ERWTENSOEP - DUTCH PEA SOUP



Erwtensoep - Dutch Pea Soup image

This soup is not a starter but a substantial meal, our favorite winter soup!! When cold the soup should be thick enough to slice, if not you did not make a good pea soup, (that is what my mother always told me!) Traditionally served with pumpernickel bread. Freezes well. I use 2 1/2 cups of split peas and find that thick enough, but for the true thick Dutch version you should use 3 1/2 cups.

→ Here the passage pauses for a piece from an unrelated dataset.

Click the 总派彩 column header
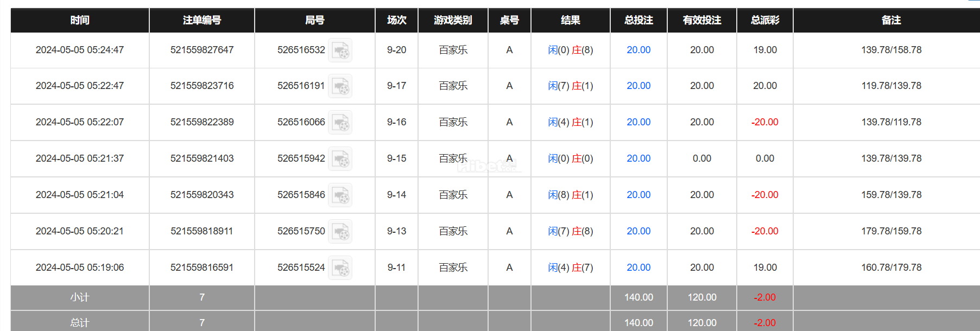 [765, 20]
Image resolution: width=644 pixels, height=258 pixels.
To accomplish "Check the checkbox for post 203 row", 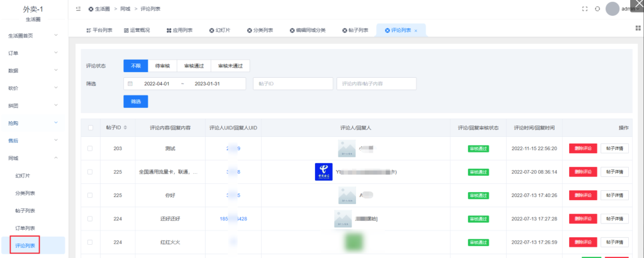I will [90, 149].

After a discussion with other Zaar members I like to add this: If you like, add some chopped carrots to the soup and you can make the soup without having to soak the split peas overnight.

Provided by PetsRus

Categories     One Dish Meal

Time 15h

Yield 4-8 serving(s)

Number Of Ingredients 11

3 1/2 cups dried split green peas or 1 1/2 lbs dried split green peas
3 liters water
1 lb spareribs
1/2 lb bacon, one thick slice, cubed
2 leeks, washed and chopped, also use the green part
1 medium celeriac, diced (celery root or bulb) or 3 cups of chopped celery (but the flavor will be weaker)
1 smoked dutch sausage or 3 -4 thick frankfurters, left whole or cut up in slices
salt and pepper
1 -2 bouillon cube (optional)
chopped celery leaves
fresh parsley leaves

Steps:

  • Wash the peas and soak them overnight in the amount of water given. Next day bring them to the boil together with the spareribs and the bacon; simmer on very low heat for approx 1 1/2 hours, stirring occasionally. Add the leeks and the celeriac; cook for another hour or until the soup becomes thick - with the lid off. Lift out the spareribs, remove the meat from the bones, and return the meat to the pan.
  • Add the sausage, let it warm through and season the soup to taste and maybe add bouillion cube(s) , add the chopped celery leaves and parsley just before serving.